Castellan of Criccieth
- In office 1359 – c. 1381
- Monarchs: Edward of Woodstock; Richard of Bordeaux;
- Preceded by: William de St Omer
- Succeeded by: Thomas Beushef

Personal details
- Died: c. 1381
- Spouses: Lleucu; Tangwystl ferch Dafydd Fychan;
- Children: Ednyfed Ddu; Lleucu; Einion; Mallt;
- Parents: Gruffudd ap Hywel (father); Gwerful ferch Tegwared (mother);

= Sir Hywel y Fwyall =

Castellan of Criccieth from 1359 to c. 1381

Sir Hywel y Fwyall ap Gruffudd (died c. 1381) was a Welsh knight.
==Military career==
Hywel was one of the Welshmen who fought at the Battle of Poitiers in 1356, and Welsh tradition made him out to be the actual captor of John II of France, "cutting off his horse's head at one blow" (Note: ib.p.80n.)

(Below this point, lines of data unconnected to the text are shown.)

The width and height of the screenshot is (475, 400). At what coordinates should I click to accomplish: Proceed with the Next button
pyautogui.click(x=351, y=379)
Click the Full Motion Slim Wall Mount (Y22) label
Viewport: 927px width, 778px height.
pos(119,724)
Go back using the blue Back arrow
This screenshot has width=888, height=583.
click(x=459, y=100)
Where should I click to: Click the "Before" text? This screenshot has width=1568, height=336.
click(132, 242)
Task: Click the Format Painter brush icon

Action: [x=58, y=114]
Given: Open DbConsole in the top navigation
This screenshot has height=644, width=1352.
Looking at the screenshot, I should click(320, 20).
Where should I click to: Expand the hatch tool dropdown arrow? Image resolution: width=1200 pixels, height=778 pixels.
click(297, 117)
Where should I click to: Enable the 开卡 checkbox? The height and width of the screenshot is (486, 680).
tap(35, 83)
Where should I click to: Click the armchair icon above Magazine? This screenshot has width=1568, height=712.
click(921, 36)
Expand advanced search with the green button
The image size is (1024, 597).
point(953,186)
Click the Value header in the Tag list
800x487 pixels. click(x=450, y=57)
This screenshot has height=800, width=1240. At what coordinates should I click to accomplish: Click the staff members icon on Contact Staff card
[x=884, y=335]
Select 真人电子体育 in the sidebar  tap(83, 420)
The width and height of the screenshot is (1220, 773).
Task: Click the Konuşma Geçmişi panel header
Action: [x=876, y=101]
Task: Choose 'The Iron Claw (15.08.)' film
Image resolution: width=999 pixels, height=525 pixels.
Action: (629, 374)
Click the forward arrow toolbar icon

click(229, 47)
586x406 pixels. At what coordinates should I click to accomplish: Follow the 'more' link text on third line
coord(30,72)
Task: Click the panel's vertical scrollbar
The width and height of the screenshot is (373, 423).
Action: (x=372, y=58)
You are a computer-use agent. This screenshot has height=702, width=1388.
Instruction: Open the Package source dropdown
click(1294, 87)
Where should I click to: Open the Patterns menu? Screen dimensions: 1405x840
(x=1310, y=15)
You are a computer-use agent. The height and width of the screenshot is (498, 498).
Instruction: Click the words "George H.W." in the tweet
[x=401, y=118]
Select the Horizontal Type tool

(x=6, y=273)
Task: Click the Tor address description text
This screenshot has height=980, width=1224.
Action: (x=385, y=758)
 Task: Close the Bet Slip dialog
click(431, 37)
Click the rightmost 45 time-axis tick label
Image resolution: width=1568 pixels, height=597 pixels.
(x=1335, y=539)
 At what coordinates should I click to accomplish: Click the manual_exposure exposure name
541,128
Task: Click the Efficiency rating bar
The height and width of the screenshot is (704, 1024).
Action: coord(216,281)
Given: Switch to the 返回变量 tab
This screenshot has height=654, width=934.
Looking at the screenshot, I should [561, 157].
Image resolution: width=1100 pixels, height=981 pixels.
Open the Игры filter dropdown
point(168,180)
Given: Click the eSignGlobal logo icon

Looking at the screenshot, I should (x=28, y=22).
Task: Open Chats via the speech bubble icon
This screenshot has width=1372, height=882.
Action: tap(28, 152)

Hywel seems to have fought well, for he was knighted by Edward the Black Prince, and was made Constable of Criccieth Castle in 1359, as well as being given the rent of Dee Mills at Chester, "besides other great things in North Wales". As a memorial of his services, a mess of meat was ordered to be served before his axe in perpetuity, the food being afterwards given to the poor "for his soul's health". Hywel was also "raglot" or bailiff of Aberglaslyn, and died "between Michaelmas 2 and the same time 6 Rich. II", leaving two sons, Meredydd, who lived in Eifionydd; and Dafydd, who lived at Henblas, near Llanrwst. (Note: ib. p. 30 and n.; Williams, Eminent Welshmen)

==Family==
The bard Iolo Goch describes his family in a poem: his wife was "Tanglwst, daughter of one Dafydd Fychan ap Hywel; there was one son, Gruffydd, who left no direct heirs". But several of the Eifionydd families have descended from his elder brother, Einion.